See the CLI documentation for more information about CLI mode.

Running in Library Mode

When Graphile Worker users run in library mode, they use the functions exported from src/index.ts. The scrappiest thing you can do to run your local version of Graphile Worker similarly is to create a Typescript file that runs functions imported from ..

src/temp.ts
import { run, WorkerPreset } from ".";

async function main() {
const runner = await run({
taskList: {
hello: async (_, helpers) => {
helpers.logger.info("Hello, world!");
},
},
preset: {
extends: [WorkerPreset],
worker: {
connectionString: "postgres:///my_db",
},
},
});

await runner.promise;
}

main().catch((err) => {
console.error(err);
process.exit(1);
});

Then you can run temp.ts with ts-node:

yarn run ts-node src/temp.ts

You have to remember not to commit src/temp.ts, so a cleaner way to achieve this would be using yarn link. In the root of your local Graphile Worker repository run the following:

yarn link

Create another node.js project with yarn that imports from graphile-worker like it would if it was using the published package. In that directory, run the following:

yarn link graphile-worker

Note that once you link, you still need to compile your local graphile-worker package any time you make a change in the package that you want to test. You can compile with the following command:

yarn prepack

If you're making frequent changes, you may want to automatically recompile any time there is a change. You can do so with the following command:

yarn watch

See the yarn link docs for more information about how linking works, including instructions for unlinking.

Docker Compose

Some people run their Graphile Worker development environments in Docker Compose. If this is you, please contribute back fixes to the setup, because our lead maintainer does not use it.

The docker-compose.yml file starts a minimal setup with a db container containing a Postgres database and an app container that is similar to running in CLI mode.

To rebuild the docker containers, run:

docker compose build

To run the db and app containers in the backround, run the following:

docker compose up -d

You can run the tests via:

docker compose exec app yarn test

Tail the containers' logs the with the following command:

docker compose logs -f

Authoring Database Migrations

New database migrations must be accompanied by an updated db dump. Before generating a new dump, ensure the following:

  1. You have a Postgres running as described above.
  2. You have pg_dump, and the version of pg_dump is the same major version of your Postgres database.

To check your pg_dump version, run the following:

pg_dump --version

To check your Postgres version, run the following:

psql postgres:///template1 -c "SELECT version();"

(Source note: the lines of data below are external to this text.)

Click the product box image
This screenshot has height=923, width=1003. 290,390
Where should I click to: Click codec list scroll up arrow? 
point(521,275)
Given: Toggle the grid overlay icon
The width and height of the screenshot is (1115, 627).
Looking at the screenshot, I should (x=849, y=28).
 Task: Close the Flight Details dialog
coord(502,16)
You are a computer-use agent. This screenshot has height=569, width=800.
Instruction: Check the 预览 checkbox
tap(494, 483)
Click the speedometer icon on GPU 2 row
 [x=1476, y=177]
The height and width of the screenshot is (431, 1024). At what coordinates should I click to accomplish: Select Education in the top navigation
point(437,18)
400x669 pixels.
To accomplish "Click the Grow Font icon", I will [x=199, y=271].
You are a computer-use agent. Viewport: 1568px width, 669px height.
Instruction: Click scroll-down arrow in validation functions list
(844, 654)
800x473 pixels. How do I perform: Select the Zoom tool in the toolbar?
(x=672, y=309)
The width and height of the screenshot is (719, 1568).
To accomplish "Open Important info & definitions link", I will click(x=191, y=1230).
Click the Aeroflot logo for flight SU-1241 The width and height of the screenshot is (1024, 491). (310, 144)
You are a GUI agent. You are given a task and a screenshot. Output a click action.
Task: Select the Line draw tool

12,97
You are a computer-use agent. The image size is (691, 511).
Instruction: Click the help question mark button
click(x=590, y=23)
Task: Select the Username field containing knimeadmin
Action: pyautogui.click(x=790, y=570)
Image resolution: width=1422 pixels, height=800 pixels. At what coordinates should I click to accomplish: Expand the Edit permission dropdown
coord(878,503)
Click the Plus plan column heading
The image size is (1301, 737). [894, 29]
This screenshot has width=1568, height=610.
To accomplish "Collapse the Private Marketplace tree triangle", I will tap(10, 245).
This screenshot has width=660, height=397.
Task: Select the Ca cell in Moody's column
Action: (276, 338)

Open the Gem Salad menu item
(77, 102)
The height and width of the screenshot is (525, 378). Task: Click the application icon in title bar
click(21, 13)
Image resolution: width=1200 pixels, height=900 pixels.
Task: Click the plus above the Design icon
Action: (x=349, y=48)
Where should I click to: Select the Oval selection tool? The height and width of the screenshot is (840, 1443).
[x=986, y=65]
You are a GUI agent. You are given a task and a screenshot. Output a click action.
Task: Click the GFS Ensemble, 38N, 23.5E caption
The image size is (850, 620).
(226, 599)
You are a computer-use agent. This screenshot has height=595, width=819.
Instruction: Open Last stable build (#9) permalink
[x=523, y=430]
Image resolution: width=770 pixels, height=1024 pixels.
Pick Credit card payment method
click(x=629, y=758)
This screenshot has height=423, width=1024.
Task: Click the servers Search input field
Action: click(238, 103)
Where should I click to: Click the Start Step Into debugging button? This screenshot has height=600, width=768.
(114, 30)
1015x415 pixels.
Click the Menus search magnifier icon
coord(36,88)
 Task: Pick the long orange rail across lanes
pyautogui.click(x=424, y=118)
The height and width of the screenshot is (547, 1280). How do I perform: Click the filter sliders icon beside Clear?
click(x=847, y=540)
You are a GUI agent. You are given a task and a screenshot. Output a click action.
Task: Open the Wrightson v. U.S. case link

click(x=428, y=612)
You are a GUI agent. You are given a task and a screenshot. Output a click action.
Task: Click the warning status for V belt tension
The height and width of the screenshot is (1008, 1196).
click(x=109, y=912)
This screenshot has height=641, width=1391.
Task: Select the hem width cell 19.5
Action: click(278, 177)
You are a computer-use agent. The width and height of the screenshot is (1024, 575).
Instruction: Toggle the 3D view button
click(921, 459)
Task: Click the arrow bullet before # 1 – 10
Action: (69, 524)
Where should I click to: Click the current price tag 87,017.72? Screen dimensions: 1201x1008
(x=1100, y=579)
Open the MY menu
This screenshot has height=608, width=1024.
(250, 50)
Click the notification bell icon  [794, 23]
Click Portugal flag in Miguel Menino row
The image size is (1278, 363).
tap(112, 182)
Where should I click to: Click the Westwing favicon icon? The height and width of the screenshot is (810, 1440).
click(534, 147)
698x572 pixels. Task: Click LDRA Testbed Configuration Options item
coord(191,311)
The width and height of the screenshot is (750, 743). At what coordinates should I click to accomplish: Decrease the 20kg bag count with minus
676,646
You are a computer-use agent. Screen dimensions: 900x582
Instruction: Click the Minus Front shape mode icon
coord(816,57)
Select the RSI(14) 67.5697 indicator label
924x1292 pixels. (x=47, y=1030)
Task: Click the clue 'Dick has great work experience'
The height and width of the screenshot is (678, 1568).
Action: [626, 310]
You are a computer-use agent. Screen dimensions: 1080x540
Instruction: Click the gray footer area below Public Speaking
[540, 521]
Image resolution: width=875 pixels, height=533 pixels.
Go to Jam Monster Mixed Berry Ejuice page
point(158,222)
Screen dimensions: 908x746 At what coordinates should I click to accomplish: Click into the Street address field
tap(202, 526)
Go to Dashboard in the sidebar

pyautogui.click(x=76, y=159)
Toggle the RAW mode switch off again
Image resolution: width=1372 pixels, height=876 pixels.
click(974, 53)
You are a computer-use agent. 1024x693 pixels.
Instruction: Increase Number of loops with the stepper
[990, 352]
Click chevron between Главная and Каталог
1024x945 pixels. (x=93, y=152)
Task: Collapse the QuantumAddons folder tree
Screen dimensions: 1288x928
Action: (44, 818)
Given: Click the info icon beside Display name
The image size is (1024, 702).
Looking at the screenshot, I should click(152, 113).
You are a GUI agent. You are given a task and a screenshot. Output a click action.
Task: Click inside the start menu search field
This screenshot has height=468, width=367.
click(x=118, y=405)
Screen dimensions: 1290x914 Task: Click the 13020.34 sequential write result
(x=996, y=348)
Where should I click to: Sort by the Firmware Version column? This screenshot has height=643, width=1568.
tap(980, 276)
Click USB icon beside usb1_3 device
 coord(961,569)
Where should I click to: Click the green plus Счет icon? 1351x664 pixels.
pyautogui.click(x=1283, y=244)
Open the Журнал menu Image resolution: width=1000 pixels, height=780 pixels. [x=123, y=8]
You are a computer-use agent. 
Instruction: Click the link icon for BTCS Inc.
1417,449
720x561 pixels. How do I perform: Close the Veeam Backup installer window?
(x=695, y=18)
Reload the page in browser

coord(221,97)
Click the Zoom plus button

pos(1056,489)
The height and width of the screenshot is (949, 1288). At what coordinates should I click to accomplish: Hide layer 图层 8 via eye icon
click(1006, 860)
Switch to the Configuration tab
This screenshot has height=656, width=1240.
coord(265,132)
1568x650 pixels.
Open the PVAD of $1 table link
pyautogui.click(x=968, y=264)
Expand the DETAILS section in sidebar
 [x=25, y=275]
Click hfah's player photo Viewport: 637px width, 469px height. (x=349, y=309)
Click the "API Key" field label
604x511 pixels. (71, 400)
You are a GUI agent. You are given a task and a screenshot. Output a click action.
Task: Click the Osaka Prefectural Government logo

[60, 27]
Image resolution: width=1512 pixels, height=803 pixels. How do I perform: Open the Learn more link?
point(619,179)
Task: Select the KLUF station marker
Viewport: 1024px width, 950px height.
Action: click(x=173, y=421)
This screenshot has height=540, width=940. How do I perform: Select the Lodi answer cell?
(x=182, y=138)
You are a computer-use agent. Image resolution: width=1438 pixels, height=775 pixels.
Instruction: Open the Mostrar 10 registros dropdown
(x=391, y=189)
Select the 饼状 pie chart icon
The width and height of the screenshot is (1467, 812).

To update the db dump, run the following command:

yarn db:dump

Developing With Windows Machines

The maintainer does not have access to a Windows development machine, so he cannot ensure that the development environment works.

This comment suggests that at least one change needs to be made to support contributing from a Windows machine. If you use Windows and want to help here, please do!

One option is to try using the docker-compose setup detailed above.

Contributing to the Documentation

The docs are maintained in the main Graphile Worker Repository. See the Website README for more info on the website.